*** Block opens ***

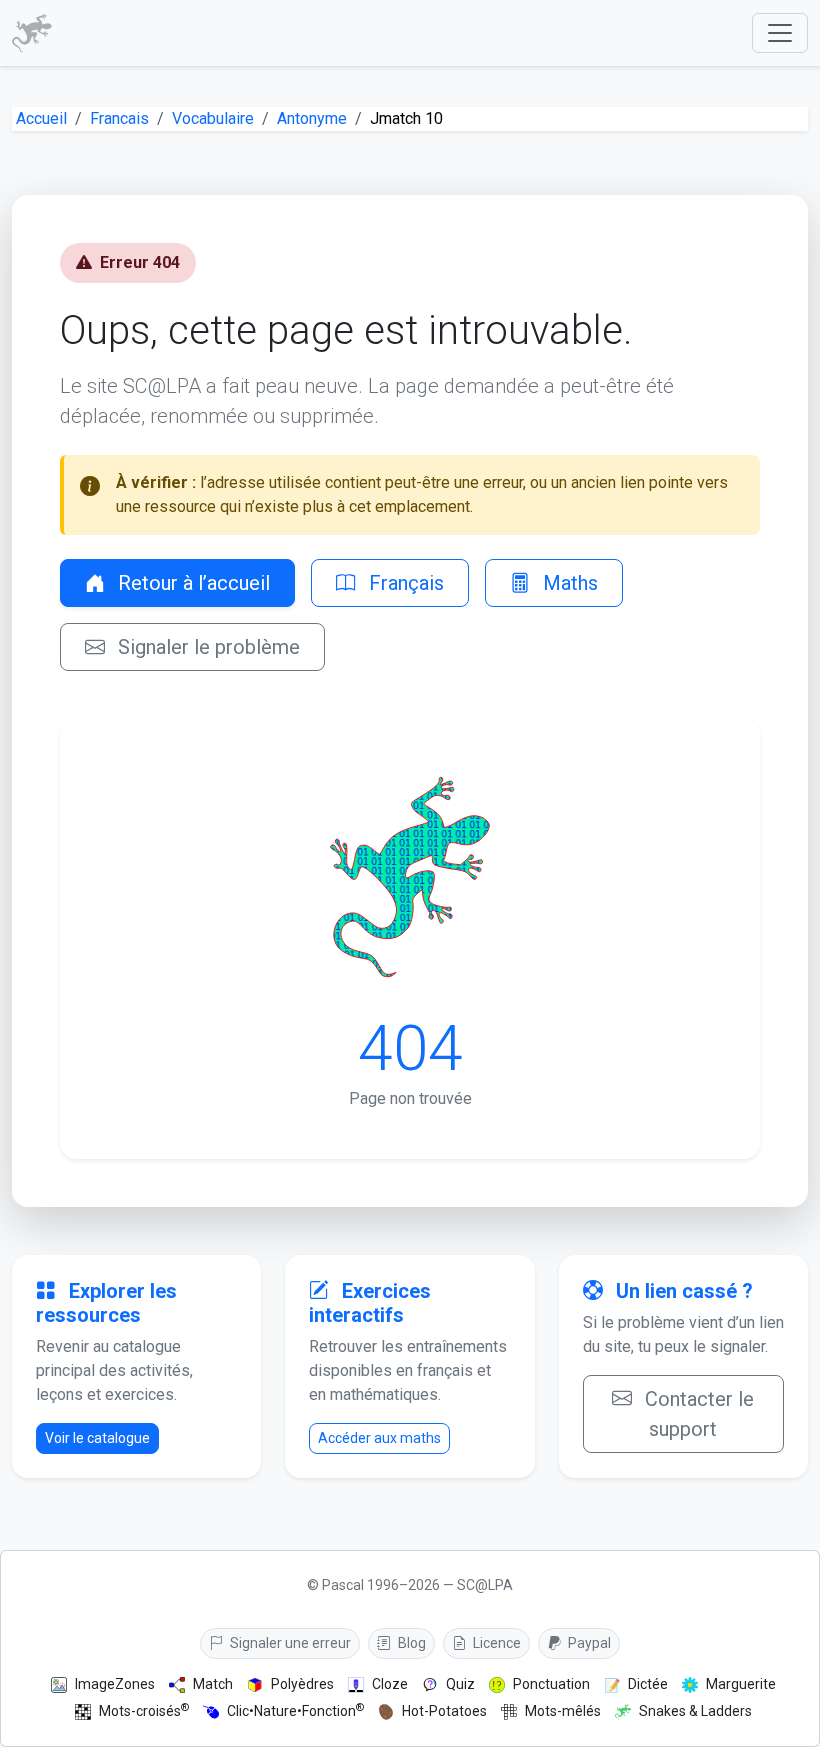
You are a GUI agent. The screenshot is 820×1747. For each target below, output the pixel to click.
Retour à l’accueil (191, 583)
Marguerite (741, 1684)
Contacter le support (697, 1414)
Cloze (390, 1684)
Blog (410, 1643)
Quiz (460, 1684)
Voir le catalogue (97, 1438)
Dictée (648, 1684)
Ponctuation (551, 1684)
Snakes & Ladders (695, 1711)
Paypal (588, 1643)
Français (404, 583)
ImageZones (115, 1684)
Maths (568, 583)
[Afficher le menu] (780, 33)
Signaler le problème (206, 647)
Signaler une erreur (289, 1643)
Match (213, 1684)
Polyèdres (302, 1684)
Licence (495, 1643)
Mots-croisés (144, 1710)
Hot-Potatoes (444, 1711)
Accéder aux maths (379, 1438)
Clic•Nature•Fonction (295, 1710)
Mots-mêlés (563, 1711)
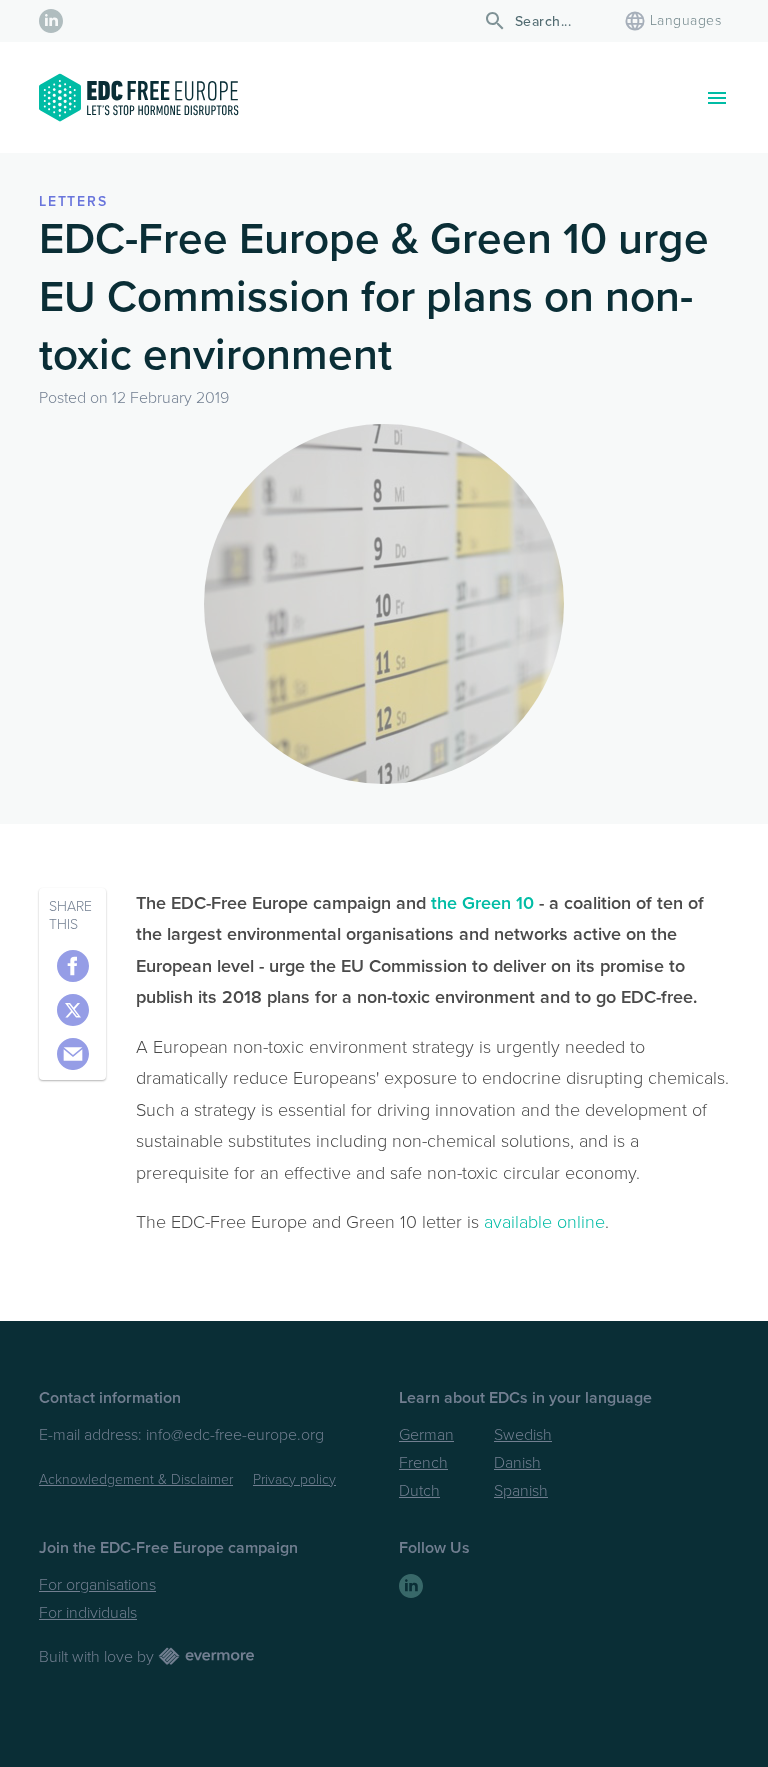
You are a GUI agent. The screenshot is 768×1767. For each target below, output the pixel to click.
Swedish (523, 1435)
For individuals (88, 1613)
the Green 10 (482, 903)
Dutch (419, 1491)
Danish (517, 1463)
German (426, 1435)
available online (544, 1222)
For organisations (97, 1585)
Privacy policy (294, 1479)
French (423, 1463)
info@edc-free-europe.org (235, 1435)
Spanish (521, 1491)
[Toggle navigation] (717, 98)
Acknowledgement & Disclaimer (136, 1479)
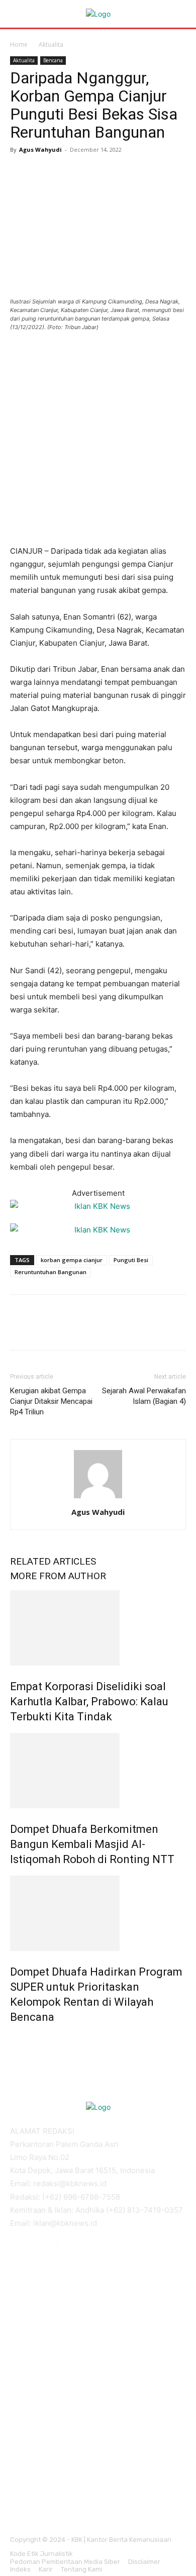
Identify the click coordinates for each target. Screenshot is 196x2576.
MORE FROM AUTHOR (58, 1576)
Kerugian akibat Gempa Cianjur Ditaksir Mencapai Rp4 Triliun (51, 1401)
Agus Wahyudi (40, 149)
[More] (113, 172)
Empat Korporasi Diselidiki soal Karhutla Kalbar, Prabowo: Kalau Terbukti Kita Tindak (89, 1701)
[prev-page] (13, 2038)
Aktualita (51, 44)
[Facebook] (20, 172)
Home (19, 44)
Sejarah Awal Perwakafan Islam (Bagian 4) (144, 1396)
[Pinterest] (66, 172)
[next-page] (18, 2038)
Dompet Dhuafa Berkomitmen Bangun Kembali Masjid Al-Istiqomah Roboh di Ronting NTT (92, 1844)
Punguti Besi (131, 1260)
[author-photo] (98, 1498)
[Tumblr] (90, 2246)
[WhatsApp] (89, 172)
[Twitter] (43, 172)
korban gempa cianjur (72, 1260)
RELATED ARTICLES (53, 1561)
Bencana (53, 60)
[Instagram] (42, 2246)
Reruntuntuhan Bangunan (50, 1272)
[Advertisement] (98, 443)
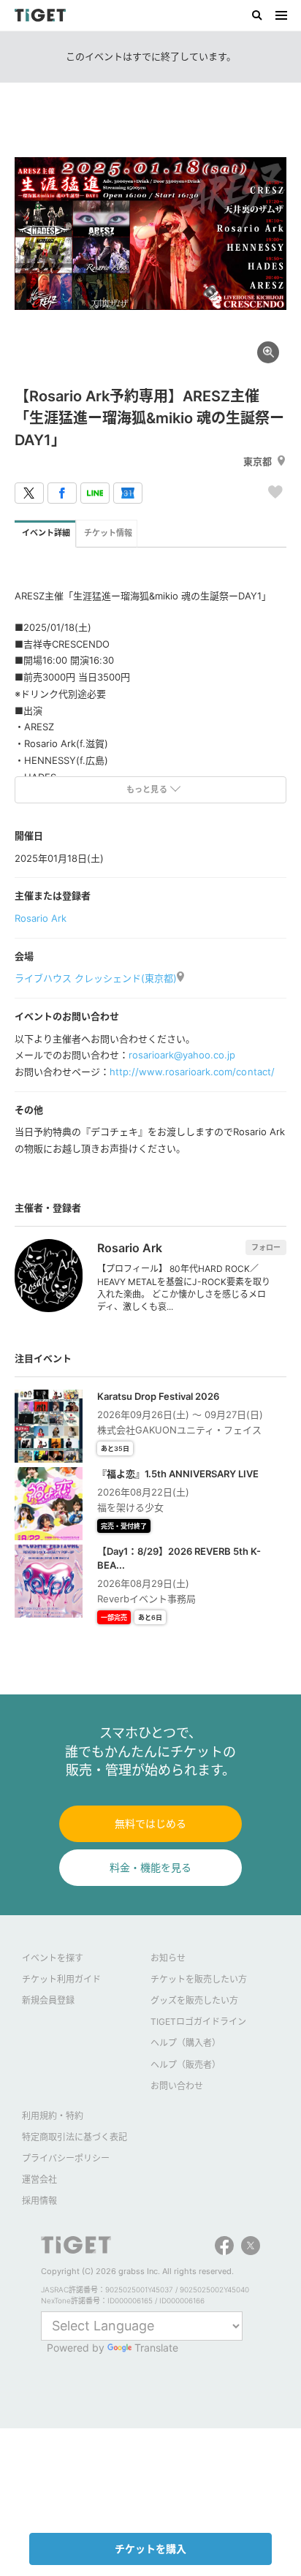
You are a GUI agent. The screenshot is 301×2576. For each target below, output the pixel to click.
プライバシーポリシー (66, 2158)
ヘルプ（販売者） (185, 2064)
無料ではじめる (150, 1823)
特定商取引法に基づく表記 (74, 2137)
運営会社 (39, 2179)
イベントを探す (52, 1957)
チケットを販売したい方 (198, 1979)
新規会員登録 (48, 2000)
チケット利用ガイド (61, 1979)
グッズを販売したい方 (194, 2000)
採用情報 (39, 2200)
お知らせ (168, 1957)
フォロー (266, 1247)
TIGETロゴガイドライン (198, 2021)
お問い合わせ (176, 2085)
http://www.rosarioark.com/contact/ (192, 1071)
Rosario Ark (40, 918)
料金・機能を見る (150, 1867)
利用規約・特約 (52, 2115)
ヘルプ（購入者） (185, 2042)
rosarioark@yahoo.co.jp (182, 1055)
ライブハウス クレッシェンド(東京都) (96, 978)
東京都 (257, 461)
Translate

*** Block closes ***

The line with "イベントを探す (52, 1957)" and all the lines after it in the records above are to be output exactly, with nothing added.

イベントを探す (52, 1957)
チケットを販売したい方 (198, 1979)
新規会員登録 (48, 2000)
チケット利用ガイド (61, 1979)
グッズを販売したい方 (194, 2000)
採用情報 (39, 2200)
お知らせ (168, 1957)
フォロー (266, 1247)
TIGETロゴガイドライン (198, 2021)
お問い合わせ (176, 2085)
http://www.rosarioark.com/contact/ (192, 1071)
Rosario Ark (40, 918)
料金・機能を見る (150, 1867)
利用規約・特約 (52, 2115)
ヘルプ（購入者） (185, 2042)
rosarioark@yahoo.co.jp (182, 1055)
ライブハウス クレッシェンド(東京都) (96, 978)
東京都 (257, 461)
Translate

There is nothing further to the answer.